Exercise data START

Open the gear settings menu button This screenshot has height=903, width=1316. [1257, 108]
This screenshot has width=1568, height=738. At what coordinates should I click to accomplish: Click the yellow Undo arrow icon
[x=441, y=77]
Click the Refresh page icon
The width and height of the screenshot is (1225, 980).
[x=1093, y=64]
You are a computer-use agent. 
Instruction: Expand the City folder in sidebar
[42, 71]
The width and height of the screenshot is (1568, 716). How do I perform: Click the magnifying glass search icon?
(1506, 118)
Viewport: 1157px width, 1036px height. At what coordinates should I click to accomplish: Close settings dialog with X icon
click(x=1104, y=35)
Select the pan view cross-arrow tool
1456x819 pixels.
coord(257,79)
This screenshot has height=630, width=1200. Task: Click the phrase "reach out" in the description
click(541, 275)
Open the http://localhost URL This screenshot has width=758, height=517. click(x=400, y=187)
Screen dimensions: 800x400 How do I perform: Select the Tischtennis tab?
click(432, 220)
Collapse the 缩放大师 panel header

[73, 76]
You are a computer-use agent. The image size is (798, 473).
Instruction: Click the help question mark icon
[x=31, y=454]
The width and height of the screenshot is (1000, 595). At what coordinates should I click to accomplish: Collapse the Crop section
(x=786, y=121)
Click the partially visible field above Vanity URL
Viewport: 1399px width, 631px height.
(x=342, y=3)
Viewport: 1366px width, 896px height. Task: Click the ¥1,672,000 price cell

Exercise data END

* **Action item**
In the listing above, find every line with the word "agent" and copy it out.

* **Output for this task**
You are a computer-use agent. 
You are a computer-use agent. The image size is (798, 473).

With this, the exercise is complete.